The work on Byzantine agreement has spawned an entire sub-field of distributed computing with hundreds of published papers exploring extensions and applications of the original results. One of the most interesting of these is in the implementation of blockchains, in which interactive consistency is sought among a distributed network of computers. Blockchains underpin the integrity of cryptocurrencies such as Bitcoin.

== Entrepreneurial ventures ==

In 1984, Shostak and his colleague Richard Schwartz founded a Silicon Valley start-up company called Ansa Software. The company was financed by Ben Rosen of Sevin Rosen. Its product, a PC database called Paradox, was launched in 1985, and was among the first database products to run on IBM personal computers. Its user interface was based on Query by Example, a graphical method of formulating queries that had been conceived by Moshe Zloof at the IBM Watson Research Center. In September, 1987, Ansa Software was purchased by Borland International, which subsequently launched multiple Windows versions. A community of users still exists after more than thirty years. As of this writing, a third-party DOS version is still available for 64-bit Windows.

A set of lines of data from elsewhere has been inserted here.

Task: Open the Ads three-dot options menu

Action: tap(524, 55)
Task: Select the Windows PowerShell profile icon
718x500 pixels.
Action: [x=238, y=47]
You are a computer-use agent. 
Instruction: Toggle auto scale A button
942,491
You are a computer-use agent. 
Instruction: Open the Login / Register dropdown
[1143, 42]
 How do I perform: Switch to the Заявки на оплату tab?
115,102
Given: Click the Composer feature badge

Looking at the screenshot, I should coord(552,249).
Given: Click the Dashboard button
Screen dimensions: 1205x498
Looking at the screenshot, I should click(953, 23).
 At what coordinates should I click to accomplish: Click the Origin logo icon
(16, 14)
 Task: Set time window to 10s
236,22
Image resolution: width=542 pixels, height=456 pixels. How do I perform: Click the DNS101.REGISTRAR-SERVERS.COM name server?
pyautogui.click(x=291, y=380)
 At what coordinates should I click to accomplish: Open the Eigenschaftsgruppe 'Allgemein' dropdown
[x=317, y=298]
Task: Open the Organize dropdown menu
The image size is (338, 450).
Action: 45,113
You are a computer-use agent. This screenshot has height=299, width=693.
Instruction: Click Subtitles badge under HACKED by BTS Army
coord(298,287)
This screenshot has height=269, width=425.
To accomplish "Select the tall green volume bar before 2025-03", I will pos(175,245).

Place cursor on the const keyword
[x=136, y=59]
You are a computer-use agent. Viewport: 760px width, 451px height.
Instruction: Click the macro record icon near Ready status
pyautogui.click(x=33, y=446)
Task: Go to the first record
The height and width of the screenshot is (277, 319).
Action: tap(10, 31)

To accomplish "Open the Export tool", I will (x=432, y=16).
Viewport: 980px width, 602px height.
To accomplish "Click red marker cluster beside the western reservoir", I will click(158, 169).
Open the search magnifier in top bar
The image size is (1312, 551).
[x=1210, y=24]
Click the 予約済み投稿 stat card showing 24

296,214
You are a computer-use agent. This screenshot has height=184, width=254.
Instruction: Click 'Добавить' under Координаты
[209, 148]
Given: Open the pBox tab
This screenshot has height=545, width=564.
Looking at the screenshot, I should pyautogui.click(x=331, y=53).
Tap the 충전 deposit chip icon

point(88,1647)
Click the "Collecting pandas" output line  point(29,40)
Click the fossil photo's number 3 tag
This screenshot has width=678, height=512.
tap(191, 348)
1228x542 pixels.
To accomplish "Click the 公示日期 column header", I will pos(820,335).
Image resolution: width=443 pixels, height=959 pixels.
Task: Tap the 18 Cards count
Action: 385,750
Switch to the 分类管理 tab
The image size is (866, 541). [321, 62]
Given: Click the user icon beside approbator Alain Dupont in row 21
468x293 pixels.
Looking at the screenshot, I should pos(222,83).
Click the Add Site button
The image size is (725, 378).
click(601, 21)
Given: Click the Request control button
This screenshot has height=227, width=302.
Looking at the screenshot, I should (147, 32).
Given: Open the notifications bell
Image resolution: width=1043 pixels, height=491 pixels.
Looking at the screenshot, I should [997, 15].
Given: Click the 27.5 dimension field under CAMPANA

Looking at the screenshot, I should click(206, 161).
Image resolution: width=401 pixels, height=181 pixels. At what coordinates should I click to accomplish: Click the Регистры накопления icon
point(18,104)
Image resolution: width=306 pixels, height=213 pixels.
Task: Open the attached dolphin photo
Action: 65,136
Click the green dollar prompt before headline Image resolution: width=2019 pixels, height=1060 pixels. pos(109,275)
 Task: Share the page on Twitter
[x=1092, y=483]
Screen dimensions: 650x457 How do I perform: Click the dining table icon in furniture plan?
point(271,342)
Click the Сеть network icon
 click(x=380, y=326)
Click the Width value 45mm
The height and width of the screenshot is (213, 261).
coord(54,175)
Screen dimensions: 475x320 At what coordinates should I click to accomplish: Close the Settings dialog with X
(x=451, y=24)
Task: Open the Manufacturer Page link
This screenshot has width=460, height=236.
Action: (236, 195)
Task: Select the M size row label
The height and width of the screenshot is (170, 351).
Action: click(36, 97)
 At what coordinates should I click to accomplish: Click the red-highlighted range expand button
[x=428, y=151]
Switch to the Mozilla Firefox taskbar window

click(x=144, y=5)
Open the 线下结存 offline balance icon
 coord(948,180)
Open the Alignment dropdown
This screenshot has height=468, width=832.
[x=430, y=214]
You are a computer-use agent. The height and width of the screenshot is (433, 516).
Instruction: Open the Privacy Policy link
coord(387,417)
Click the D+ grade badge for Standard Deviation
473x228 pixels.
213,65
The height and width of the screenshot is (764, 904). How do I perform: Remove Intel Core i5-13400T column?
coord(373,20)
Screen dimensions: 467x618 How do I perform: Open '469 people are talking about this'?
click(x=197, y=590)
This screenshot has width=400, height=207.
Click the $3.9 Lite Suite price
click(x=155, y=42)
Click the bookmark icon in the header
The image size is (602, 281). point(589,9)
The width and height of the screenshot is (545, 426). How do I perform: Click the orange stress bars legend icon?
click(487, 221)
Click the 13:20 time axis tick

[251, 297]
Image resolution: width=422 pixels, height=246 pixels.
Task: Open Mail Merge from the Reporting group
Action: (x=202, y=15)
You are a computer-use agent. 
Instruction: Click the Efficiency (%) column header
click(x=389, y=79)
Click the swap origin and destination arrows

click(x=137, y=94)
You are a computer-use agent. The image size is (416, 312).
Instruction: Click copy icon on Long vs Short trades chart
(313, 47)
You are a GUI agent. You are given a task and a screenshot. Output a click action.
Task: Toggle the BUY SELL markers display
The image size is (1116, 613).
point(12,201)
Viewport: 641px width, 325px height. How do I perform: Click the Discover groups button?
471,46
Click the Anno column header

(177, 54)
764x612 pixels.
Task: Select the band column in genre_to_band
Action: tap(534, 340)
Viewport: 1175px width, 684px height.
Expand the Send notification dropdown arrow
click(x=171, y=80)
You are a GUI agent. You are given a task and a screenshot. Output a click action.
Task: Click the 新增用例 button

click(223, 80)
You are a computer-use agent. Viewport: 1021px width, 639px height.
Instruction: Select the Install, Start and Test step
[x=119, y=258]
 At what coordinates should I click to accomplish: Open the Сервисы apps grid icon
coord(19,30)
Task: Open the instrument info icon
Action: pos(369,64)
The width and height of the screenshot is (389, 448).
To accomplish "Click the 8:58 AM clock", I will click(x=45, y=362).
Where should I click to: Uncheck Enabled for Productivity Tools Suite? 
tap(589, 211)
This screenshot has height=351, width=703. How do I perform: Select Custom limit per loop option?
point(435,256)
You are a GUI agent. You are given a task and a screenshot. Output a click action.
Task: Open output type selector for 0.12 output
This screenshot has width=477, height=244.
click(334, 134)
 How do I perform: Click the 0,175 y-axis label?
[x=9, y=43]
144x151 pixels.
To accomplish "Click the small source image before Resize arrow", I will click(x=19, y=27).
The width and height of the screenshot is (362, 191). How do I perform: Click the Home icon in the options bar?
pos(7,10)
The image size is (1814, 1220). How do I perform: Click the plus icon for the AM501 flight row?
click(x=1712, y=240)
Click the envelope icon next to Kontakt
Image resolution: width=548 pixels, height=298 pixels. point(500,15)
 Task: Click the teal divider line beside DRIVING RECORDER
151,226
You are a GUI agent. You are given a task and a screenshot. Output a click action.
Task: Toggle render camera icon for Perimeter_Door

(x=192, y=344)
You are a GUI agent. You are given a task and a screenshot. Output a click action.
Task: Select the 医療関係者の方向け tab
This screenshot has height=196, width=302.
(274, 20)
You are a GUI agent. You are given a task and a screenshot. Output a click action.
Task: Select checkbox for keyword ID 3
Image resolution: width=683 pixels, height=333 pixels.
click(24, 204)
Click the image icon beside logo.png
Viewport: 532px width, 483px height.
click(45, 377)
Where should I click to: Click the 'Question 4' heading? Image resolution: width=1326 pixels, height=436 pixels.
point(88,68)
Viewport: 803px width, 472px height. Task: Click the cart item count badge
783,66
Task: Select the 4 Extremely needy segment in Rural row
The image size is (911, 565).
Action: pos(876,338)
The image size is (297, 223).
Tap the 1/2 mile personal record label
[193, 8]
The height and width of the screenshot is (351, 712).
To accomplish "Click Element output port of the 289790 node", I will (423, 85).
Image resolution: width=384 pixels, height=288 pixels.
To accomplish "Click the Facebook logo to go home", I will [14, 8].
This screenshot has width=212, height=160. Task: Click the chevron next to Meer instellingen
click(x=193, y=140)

Shostak is also founder of Vocera Communications, which he started in March, 2000. The product, which facilitates hands-free communication among members of teams in hospitals and other enterprises, features wearable, speech-enabled badges much like Star Trek Communication Badges. The company went public in 2012 (NYSE:VCRA) and has a market capitalization of close to $1B as of this writing. Shostak served as CTO and chief architect until he retired in 2013, and was a board member until the company IPO.

== Selected patents ==

- Non-modal database system with methods for incremental maintenance of live views, filed January 1995, issued December 1997, assigned to Borland International, Inc.
- Distributed Database and Method, filed April 1957, issued June 1999, assigned to Portera Systems
- Voice-controlled wireless communications system and method, filed August 2001, issued May 2005, assigned to Vocera Communications, Inc.
- Microphone enclosure for reducing acoustical Interference, filed August 2002, issued March 2007, assigned to Vocera Communications, Inc.
- Wireless communication chat room system and method, filed February 2004, issued April 2007, assigned to Vocera Communications, Inc.
- Voice-controlled communication system and method having an access device or badge application, filed February 2008, issued June 1016, assigned to Vocera Communications, Inc.
- Voice-controlled communication system and method, filed March 2005, issued December 2007, assigned to Vocera Communications, Inc.
- System and method for improving recognition accuracy in speech recognition applications, filed November 2004, issued November 2008, assigned to Vocera Communications, Inc.
- Heterogeneous device chat room system and method, filed February 2007, issued July 2010, assigned to Vocera Communications, Inc.
- Voice-controlled communication system and method using a badge application, filed February 2007, issued May 2011, assigned to Vocera Communications, Inc.
- Non-user-specific wireless communication system and method, filed August 2003, issued January 2012, assigned to Vocera Communications, Inc.
- System and method for improving recognition accuracy in speech recognition applications, filed October 2008, issued May 2012, assigned to Vocera Communications, Inc.
- Speech recognition system and method using group call statistics, filed February 2011, issued July 2013, assigned to Vocera Communications, Inc.
- Voice-controlled wireless communications system and method using a badge application, filed May 2011, issued January 2014, assigned to Vocera Communications, Inc.
- System and method for treating homonyms in a speech recognition system, filed February 2009, issued November 2017, assigned to Vocera Communications, Inc.